15. Non-Solicitation:
The Company and the Participant agree that, as consideration for this Award of Restricted Stock, the Participant, for the period of the Participant’s employment with the Company or any Affiliate and for one year thereafter, shall not directly or indirectly induce or solicit or attempt to induce or solicit any customer, prospective customer, insured, officer, or employee of the Company, any Affiliate or subsidiary (collectively, “State Auto”), to (a) do business with any other insurance company, insurance agency or any other person instead of State Auto, (b) cease or limit employment with or doing business with State Auto, or (c) cease or limit the insured’s and/or account’s business or insurance relationship with State Auto.
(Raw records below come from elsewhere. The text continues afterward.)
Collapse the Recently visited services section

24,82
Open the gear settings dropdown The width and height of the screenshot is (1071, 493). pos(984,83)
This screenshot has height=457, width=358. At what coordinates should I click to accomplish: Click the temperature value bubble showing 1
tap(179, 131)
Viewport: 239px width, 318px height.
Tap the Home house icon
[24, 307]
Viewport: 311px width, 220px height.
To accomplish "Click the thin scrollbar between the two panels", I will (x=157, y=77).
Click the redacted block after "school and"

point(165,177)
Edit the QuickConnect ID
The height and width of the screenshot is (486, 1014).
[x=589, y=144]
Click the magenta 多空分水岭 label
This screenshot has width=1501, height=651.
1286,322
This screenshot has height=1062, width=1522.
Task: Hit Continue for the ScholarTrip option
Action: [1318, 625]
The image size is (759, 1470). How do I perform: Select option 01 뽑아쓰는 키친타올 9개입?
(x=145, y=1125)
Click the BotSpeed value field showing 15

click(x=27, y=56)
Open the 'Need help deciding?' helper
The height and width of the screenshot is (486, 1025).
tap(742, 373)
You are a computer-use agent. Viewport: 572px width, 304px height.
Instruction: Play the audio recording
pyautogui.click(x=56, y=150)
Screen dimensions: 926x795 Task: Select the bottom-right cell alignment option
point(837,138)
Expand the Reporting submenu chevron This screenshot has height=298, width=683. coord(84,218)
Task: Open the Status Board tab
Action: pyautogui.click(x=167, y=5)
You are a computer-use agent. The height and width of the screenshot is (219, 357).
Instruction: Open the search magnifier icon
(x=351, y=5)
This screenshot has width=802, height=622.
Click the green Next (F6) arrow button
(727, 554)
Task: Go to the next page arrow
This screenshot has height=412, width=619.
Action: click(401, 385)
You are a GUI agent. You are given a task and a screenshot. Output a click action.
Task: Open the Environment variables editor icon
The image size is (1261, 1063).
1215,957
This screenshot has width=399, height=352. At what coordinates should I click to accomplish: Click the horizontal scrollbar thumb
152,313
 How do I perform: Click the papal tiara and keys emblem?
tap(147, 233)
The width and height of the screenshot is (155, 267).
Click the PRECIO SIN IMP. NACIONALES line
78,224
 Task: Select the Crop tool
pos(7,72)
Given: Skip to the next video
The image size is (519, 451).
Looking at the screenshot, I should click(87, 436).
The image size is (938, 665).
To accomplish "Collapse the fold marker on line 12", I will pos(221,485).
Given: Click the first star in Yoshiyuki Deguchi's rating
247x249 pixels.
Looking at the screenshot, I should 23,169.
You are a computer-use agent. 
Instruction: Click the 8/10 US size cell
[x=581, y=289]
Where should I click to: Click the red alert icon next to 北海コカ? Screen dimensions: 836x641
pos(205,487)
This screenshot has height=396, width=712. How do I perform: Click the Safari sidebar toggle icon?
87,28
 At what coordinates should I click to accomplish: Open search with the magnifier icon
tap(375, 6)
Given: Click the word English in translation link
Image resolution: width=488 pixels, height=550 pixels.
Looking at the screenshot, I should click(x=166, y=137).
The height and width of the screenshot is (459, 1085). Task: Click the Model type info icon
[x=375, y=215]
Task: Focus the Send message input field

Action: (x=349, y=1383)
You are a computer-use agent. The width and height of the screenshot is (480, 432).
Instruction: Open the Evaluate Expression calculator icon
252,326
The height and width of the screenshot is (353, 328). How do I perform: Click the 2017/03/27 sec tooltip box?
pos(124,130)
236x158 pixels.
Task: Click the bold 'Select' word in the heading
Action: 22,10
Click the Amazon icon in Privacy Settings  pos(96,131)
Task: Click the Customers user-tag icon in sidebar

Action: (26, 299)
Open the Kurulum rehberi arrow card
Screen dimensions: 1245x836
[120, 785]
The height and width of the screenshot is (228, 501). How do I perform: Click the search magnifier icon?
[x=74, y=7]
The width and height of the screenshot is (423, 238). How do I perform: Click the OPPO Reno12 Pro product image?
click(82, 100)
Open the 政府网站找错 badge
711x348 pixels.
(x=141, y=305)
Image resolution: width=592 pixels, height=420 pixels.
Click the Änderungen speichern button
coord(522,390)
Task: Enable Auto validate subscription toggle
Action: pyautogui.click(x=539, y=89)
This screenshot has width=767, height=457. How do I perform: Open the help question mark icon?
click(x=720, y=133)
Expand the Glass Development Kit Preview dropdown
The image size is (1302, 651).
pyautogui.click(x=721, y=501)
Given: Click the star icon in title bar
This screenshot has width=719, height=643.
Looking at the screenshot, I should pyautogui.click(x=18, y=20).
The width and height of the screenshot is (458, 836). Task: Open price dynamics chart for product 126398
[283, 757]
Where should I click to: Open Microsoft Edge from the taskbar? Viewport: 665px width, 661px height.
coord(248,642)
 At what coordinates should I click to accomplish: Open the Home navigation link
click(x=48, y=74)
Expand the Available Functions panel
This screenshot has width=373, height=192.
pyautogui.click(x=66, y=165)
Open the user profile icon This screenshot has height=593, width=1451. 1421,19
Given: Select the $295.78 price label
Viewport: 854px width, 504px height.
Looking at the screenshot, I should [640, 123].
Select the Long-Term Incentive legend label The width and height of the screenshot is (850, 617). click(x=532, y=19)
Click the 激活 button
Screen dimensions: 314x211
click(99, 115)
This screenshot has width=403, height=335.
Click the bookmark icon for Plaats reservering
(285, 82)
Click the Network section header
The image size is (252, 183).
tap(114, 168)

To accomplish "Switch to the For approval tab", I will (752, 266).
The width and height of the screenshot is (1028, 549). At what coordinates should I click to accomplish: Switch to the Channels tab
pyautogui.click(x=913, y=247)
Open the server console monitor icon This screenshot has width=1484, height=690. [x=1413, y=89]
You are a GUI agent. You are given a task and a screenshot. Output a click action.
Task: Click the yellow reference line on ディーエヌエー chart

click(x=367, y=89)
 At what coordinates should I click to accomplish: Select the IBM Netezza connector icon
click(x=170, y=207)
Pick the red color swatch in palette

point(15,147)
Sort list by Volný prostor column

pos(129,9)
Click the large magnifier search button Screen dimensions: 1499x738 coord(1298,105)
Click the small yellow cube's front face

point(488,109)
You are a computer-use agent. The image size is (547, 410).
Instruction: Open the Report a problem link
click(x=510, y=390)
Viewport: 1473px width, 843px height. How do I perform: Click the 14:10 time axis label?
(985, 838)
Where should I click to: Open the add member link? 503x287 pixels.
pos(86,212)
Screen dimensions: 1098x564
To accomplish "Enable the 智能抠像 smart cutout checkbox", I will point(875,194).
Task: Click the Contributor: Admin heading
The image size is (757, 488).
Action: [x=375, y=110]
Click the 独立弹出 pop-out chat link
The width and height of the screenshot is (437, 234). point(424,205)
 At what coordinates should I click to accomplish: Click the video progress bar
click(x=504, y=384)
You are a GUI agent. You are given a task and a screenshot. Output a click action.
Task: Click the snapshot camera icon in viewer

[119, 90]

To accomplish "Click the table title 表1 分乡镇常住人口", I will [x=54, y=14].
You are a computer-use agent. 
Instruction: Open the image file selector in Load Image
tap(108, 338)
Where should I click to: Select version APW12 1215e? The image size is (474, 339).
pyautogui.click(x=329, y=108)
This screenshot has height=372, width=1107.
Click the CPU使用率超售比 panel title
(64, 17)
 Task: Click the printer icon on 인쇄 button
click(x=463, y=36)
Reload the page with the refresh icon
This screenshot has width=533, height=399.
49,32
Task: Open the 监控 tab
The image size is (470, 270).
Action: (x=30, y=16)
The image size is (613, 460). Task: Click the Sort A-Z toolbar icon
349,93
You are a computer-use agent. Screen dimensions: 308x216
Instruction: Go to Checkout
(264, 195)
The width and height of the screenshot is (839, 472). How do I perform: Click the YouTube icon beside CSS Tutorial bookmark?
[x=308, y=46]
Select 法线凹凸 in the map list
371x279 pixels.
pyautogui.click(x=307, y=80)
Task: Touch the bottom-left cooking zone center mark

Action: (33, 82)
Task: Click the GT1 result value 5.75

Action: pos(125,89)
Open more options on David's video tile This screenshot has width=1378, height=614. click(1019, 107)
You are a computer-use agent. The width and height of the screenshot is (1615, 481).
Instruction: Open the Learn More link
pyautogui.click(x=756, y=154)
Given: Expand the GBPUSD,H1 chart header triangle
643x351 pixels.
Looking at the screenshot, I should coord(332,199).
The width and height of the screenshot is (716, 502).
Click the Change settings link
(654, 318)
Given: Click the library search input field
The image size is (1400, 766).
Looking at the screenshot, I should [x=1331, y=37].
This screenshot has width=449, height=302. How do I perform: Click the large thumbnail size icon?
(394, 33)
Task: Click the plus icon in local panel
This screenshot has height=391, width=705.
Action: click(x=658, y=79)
For purposes of this Section 15 of this Award Agreement, a “prospective customer” shall mean a potential insured with whom a business or insurance quote from State Auto is outstanding as of the last day of employment of the Participant by the Company or any Affiliate.
16. Acknowledgment:
By receipt of this Award, the Participant acknowledges and agrees that the Restricted Stock is subject to all of the terms and conditions of the Plan and this Award Agreement.
17. Forfeiture:
Notwithstanding any other provision of this Agreement, the Restricted Stock granted hereunder shall be subject to forfeiture by the Participant under the Forfeiture for Cause provisions contained in Section 4.7 of the Plan or for any violation of the provisions of Section 15 of this Award Agreement.
18. Effect on Other Agreements:
The Company and the Participant acknowledge and agree that the provisions of this Award Agreement shall supersede any and all other agreements and rights that the Participant has under any agreements or arrangements between the Participant and the Company, whether in writing or otherwise, with respect to the matters set forth herein.